Los crímenes del carrusel es una novela negra que se desliza con soltura entre la investigación criminal y los demonios personales de sus protagonistas. Juan Solo construye un relato envolvente, donde el misterio no es solo quién cometió el crimen, sino qué tan profundo puede llegar a ser el abismo moral de cada personaje.
La historia gira en torno a una serie de asesinatos que tienen como escenario un carrusel abandonado, una imagen tan poética como perturbadora. El ambiente, cargado de decadencia y simbolismo, sirve como reflejo de una ciudad donde la justicia se diluye entre sombras y recuerdos olvidados. El autor no se limita a presentar una investigación lineal: nos arrastra por un terreno fangoso, donde los sospechosos parecen arrastrar su propia condena mucho antes de ser acusados.

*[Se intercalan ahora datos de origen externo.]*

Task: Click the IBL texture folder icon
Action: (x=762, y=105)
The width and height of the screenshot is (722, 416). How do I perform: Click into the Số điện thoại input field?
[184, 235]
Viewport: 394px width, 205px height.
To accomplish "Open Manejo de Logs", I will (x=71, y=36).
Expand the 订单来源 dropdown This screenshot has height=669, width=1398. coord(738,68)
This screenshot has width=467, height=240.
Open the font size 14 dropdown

Uno de los mayores aciertos de la novela es su protagonista, un investigador tan humano como quebrado. No es el típico héroe infalible, sino alguien marcado por errores pasados y decisiones grises, lo que lo hace cercano, imperfecto y profundamente creíble. A través de él, la historia se convierte también en una reflexión sobre el peso del tiempo, la memoria y la culpa.

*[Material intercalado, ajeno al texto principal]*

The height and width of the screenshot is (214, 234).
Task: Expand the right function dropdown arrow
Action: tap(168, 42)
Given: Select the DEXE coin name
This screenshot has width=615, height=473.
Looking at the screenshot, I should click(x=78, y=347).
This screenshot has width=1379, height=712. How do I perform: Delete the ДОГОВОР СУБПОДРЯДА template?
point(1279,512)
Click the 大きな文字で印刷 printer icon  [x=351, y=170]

El estilo de Juan Solo es directo, con diálogos afilados y descripciones que logran ser densas sin entorpecer el ritmo. Cada página mantiene la tensión, y aunque el desenlace no busca ser explosivo, logra ser coherente, inquietante y emocionalmente impactante.
En resumen, Los crímenes del carrusel no es solo un thriller sobre asesinatos: es una exploración oscura del alma humana, disfrazada de novela policiaca. Una lectura absorbente, inquietante y, sobre todo, memorable.